● Problem details
Exact repetition is required: reproduce every line of the data.

====== Extracted material

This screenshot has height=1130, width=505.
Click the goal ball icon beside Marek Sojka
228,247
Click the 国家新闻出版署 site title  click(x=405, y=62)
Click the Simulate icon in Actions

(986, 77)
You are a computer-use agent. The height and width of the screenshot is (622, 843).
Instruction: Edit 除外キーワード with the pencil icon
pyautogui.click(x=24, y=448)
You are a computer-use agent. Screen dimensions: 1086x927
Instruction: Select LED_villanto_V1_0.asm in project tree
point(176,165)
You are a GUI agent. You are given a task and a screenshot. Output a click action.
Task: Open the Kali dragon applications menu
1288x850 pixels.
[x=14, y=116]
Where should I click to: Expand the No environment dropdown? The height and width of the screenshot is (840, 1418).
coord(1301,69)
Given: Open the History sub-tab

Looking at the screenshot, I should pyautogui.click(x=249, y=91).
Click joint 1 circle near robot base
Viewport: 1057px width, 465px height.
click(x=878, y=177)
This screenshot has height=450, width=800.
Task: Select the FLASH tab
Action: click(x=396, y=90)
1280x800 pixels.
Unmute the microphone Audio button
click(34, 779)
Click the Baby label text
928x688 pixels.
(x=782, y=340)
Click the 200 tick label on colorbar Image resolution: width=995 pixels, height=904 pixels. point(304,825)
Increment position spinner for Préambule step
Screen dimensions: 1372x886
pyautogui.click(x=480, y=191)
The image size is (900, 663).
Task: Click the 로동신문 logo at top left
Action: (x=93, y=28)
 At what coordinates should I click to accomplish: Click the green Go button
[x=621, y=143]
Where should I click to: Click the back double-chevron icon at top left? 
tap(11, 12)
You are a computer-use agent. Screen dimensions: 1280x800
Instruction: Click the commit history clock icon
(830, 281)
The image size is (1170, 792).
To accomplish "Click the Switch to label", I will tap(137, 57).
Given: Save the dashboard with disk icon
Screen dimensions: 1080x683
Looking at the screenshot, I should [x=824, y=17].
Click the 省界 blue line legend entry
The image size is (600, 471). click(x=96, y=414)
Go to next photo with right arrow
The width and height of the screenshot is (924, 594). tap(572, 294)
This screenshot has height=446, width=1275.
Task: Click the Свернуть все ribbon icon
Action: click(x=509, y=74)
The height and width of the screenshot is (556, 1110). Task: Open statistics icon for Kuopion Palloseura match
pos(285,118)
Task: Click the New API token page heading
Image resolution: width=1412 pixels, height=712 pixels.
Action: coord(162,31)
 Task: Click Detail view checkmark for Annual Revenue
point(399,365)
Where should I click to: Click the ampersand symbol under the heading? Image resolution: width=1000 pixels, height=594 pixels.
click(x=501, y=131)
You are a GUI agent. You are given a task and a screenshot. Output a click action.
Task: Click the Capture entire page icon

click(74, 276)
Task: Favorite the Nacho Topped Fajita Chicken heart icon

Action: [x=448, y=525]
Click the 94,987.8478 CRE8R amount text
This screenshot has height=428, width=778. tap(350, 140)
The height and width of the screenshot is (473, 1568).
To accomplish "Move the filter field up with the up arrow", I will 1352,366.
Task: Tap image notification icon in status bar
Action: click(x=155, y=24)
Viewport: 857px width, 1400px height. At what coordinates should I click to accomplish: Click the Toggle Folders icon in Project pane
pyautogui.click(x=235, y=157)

============

● Result of the exercise
This screenshot has height=1130, width=505.
Click the goal ball icon beside Marek Sojka
228,247
Click the 国家新闻出版署 site title  click(x=405, y=62)
Click the Simulate icon in Actions

(986, 77)
You are a computer-use agent. The height and width of the screenshot is (622, 843).
Instruction: Edit 除外キーワード with the pencil icon
pyautogui.click(x=24, y=448)
You are a computer-use agent. Screen dimensions: 1086x927
Instruction: Select LED_villanto_V1_0.asm in project tree
point(176,165)
You are a GUI agent. You are given a task and a screenshot. Output a click action.
Task: Open the Kali dragon applications menu
1288x850 pixels.
[x=14, y=116]
Where should I click to: Expand the No environment dropdown? The height and width of the screenshot is (840, 1418).
coord(1301,69)
Given: Open the History sub-tab

Looking at the screenshot, I should pyautogui.click(x=249, y=91).
Click joint 1 circle near robot base
Viewport: 1057px width, 465px height.
click(x=878, y=177)
This screenshot has height=450, width=800.
Task: Select the FLASH tab
Action: click(x=396, y=90)
1280x800 pixels.
Unmute the microphone Audio button
click(34, 779)
Click the Baby label text
928x688 pixels.
(x=782, y=340)
Click the 200 tick label on colorbar Image resolution: width=995 pixels, height=904 pixels. point(304,825)
Increment position spinner for Préambule step
Screen dimensions: 1372x886
pyautogui.click(x=480, y=191)
The image size is (900, 663).
Task: Click the 로동신문 logo at top left
Action: (x=93, y=28)
 At what coordinates should I click to accomplish: Click the green Go button
[x=621, y=143]
Where should I click to: Click the back double-chevron icon at top left? 
tap(11, 12)
You are a computer-use agent. Screen dimensions: 1280x800
Instruction: Click the commit history clock icon
(830, 281)
The image size is (1170, 792).
To accomplish "Click the Switch to label", I will tap(137, 57).
Given: Save the dashboard with disk icon
Screen dimensions: 1080x683
Looking at the screenshot, I should [x=824, y=17].
Click the 省界 blue line legend entry
The image size is (600, 471). click(x=96, y=414)
Go to next photo with right arrow
The width and height of the screenshot is (924, 594). tap(572, 294)
This screenshot has height=446, width=1275.
Task: Click the Свернуть все ribbon icon
Action: click(x=509, y=74)
The height and width of the screenshot is (556, 1110). Task: Open statistics icon for Kuopion Palloseura match
pos(285,118)
Task: Click the New API token page heading
Image resolution: width=1412 pixels, height=712 pixels.
Action: coord(162,31)
 Task: Click Detail view checkmark for Annual Revenue
point(399,365)
Where should I click to: Click the ampersand symbol under the heading? Image resolution: width=1000 pixels, height=594 pixels.
click(x=501, y=131)
You are a GUI agent. You are given a task and a screenshot. Output a click action.
Task: Click the Capture entire page icon

click(74, 276)
Task: Favorite the Nacho Topped Fajita Chicken heart icon

Action: [x=448, y=525]
Click the 94,987.8478 CRE8R amount text
This screenshot has height=428, width=778. tap(350, 140)
The height and width of the screenshot is (473, 1568).
To accomplish "Move the filter field up with the up arrow", I will 1352,366.
Task: Tap image notification icon in status bar
Action: click(x=155, y=24)
Viewport: 857px width, 1400px height. At what coordinates should I click to accomplish: Click the Toggle Folders icon in Project pane
pyautogui.click(x=235, y=157)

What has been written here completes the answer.